Am Sonntag steht für den TuS Erndtebrück (17. Platz/13 Punkte) mit dem Heimspiel gegen Westfalia Rhynern (8./25) die erste schwere Aufgabe im Abstiegskampf der Oberliga Westfalen an. TuS-Trainer Michael Müller hat Respekt vor dem Auftaktgegner: „Ich schätze Rhynern stärker ein als noch in der Hinrunde. Gerade nach vorne hin sind sie mit dem Stürmer Lennard Kleine sehr gut besetzt. Dazu konnte Rhynern mit Hakan Sezer vom SV Lippstadt genau den torgefährlichen Mittelfeldspieler zurück holen, der ihnen noch fehlte.“

Rhynern ging aus den Testspielen gegen den SC Roland Beckum, die Finnentrop/Bamenohl und den FC Iserlohn jeweils siegreich hervor und wird nicht nur deswegen mit breiter Brust antreten. Schon im Hinspiel hatte Rhynern keine Probleme, die Wittgensteiner mit einem 3:0-Erfolg in die Schranken zu weisen. Das Rückspiel steigt nun aber am „Pulverwald“ – und Erndtebrück tritt zudem mit einem anderen Trainer an: Im Hinspiel leitete noch Alfonso Rubio Doblas die Geschicke, nun gibt TuS-Coach Müller eine klare Ansage vor: „Wir spielen zu Hause und wollen das Spiel gewinnen, um den Anschluss an die anderen Mannschaften zu kriegen.“

Die Konkurrenz – bestehend aus dem ASC Dortmund (14./20), der TSG Sprockhövel (15./18) und Westfalia Herne (16./13; nach Insolvenz und Punktabzug) – ist keinesfalls uneinholbar enteilt.
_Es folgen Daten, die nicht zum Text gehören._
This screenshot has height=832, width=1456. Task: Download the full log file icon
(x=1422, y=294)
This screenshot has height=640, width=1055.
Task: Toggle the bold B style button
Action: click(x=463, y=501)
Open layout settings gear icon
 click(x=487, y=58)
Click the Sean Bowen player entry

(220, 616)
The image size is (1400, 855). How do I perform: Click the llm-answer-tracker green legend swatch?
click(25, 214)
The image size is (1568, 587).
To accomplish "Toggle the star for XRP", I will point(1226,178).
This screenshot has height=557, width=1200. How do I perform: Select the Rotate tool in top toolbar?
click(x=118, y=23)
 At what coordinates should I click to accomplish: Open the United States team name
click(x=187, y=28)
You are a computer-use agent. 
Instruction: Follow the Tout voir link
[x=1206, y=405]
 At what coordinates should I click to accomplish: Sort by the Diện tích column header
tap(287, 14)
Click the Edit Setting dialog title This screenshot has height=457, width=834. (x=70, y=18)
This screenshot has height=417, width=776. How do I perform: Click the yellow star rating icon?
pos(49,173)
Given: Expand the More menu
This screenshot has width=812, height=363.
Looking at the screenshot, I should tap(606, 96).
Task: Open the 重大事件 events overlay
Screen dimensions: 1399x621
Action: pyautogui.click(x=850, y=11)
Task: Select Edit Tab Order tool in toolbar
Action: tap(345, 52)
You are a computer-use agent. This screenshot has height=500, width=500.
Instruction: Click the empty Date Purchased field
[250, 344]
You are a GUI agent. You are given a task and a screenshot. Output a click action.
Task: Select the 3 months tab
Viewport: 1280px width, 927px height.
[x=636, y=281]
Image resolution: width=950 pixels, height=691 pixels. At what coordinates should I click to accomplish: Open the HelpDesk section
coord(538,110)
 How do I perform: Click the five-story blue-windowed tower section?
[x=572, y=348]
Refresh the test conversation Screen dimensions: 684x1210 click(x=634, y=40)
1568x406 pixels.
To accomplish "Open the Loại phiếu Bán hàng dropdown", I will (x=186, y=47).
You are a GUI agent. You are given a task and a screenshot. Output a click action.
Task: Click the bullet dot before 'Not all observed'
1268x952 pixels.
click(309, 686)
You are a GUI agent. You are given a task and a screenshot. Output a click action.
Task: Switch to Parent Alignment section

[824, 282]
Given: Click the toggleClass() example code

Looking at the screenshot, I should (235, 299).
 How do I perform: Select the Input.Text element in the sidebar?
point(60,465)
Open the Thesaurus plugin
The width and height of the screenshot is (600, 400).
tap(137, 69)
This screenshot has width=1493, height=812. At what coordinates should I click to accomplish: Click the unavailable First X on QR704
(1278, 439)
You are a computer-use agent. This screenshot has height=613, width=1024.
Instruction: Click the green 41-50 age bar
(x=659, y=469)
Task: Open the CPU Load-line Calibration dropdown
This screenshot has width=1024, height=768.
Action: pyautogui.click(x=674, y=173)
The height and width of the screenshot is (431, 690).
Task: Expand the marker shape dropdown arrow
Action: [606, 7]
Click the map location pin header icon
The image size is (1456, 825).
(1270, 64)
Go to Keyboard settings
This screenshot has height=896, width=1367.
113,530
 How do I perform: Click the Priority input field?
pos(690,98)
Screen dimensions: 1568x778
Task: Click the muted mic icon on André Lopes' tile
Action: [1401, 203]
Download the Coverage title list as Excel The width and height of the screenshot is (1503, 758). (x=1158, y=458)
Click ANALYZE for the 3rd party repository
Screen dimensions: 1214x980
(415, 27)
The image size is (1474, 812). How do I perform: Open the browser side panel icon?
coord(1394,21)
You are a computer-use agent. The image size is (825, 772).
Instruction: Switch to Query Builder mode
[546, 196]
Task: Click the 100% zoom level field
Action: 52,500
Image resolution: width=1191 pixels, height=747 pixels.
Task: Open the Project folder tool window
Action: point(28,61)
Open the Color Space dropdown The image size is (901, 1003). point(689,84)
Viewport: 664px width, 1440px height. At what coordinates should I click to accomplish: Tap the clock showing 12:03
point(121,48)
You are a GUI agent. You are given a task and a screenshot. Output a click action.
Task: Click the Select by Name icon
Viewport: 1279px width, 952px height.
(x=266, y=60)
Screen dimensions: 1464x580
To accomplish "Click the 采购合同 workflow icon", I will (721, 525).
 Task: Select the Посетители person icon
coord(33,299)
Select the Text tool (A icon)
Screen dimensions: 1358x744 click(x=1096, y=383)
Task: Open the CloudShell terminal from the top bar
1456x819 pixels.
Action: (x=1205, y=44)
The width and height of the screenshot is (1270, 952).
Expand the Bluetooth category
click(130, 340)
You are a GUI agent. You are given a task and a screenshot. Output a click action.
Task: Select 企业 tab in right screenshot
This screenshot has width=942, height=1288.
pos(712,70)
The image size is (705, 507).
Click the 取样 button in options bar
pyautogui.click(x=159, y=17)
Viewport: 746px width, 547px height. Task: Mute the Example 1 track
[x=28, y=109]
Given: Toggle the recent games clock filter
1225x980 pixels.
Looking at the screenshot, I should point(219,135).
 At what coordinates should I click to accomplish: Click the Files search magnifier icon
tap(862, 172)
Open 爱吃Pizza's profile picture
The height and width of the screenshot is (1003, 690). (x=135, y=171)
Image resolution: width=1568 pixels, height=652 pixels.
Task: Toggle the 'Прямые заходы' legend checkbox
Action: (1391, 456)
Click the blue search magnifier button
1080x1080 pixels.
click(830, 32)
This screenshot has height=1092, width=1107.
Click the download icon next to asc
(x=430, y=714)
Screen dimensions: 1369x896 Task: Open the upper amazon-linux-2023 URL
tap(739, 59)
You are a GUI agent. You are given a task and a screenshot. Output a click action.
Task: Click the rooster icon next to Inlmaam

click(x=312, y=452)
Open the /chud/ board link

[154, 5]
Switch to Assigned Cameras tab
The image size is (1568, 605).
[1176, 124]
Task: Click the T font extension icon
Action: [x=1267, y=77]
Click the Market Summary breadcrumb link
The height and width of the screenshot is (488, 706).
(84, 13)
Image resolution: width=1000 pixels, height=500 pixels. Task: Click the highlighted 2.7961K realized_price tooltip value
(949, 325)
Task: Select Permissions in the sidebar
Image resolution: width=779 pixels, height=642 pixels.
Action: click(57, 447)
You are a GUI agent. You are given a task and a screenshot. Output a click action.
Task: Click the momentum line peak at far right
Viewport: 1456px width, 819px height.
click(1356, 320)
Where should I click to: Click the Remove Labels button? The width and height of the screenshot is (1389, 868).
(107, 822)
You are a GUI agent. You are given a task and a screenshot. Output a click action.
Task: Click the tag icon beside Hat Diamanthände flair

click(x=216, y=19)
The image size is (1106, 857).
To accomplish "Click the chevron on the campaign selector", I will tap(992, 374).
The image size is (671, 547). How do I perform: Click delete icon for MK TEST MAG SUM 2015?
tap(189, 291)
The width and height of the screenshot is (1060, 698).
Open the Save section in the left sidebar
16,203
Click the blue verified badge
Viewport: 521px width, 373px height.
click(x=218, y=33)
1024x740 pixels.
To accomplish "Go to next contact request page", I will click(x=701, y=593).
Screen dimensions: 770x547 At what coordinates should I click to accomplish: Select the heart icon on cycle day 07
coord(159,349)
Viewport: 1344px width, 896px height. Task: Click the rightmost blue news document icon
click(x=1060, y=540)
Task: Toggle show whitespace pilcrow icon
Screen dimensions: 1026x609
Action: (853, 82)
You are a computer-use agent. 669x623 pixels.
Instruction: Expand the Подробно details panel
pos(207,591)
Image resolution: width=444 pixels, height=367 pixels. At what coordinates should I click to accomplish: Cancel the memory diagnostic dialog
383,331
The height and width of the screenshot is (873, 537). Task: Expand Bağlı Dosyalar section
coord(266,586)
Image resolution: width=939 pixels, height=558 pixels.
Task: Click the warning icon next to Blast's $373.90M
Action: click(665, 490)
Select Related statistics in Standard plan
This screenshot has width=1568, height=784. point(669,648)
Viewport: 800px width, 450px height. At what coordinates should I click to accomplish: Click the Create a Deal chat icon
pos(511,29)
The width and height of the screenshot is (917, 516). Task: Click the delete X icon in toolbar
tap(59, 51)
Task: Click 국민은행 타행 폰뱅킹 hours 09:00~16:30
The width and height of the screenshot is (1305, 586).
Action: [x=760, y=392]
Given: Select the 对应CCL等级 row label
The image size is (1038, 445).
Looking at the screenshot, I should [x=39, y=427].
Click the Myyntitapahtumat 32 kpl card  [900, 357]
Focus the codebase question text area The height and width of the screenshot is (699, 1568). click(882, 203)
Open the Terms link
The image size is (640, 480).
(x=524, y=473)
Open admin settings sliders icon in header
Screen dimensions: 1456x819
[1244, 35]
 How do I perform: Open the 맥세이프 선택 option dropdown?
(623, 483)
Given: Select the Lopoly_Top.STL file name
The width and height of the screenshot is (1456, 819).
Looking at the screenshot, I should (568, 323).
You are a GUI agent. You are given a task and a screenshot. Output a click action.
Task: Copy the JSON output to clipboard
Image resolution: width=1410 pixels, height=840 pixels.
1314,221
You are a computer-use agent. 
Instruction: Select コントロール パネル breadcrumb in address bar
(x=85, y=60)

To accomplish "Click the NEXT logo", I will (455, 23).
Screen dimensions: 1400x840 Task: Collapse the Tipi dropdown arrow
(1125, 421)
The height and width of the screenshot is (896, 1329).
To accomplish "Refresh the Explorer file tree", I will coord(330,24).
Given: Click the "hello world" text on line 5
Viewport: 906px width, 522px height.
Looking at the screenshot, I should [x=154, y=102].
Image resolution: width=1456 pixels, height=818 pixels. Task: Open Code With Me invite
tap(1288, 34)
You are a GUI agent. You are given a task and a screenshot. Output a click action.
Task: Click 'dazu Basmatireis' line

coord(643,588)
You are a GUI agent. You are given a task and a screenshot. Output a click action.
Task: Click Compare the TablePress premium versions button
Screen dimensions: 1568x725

Müller hofft, mit dem ersten Pflichtspielsieg unter seiner Leitung den Grundstein dafür legen zu können, um in den verbleibenden 16 Spielen eine bessere Ausbeute einzusammeln, als in der Hinrunde. Nach dem Trainerwechsel in der letzten Novemberwoche konnte Müller gerade mal drei Wochen mit der Mannschaft arbeiten. Dabei standen schließlich zwei Remis gegen die 2. Mannschaft von Preußen Münster (1:1) und beim TuS Ennepetal (4:4) einer 0:6-Packung in Rheine gegenüber. „Rheine darf so nicht nochmal passieren. In den anderen Spielen zeigte sich aber, dass wir jede Mannschaft in der Oberliga schlagen können“, blickte Müller zurück.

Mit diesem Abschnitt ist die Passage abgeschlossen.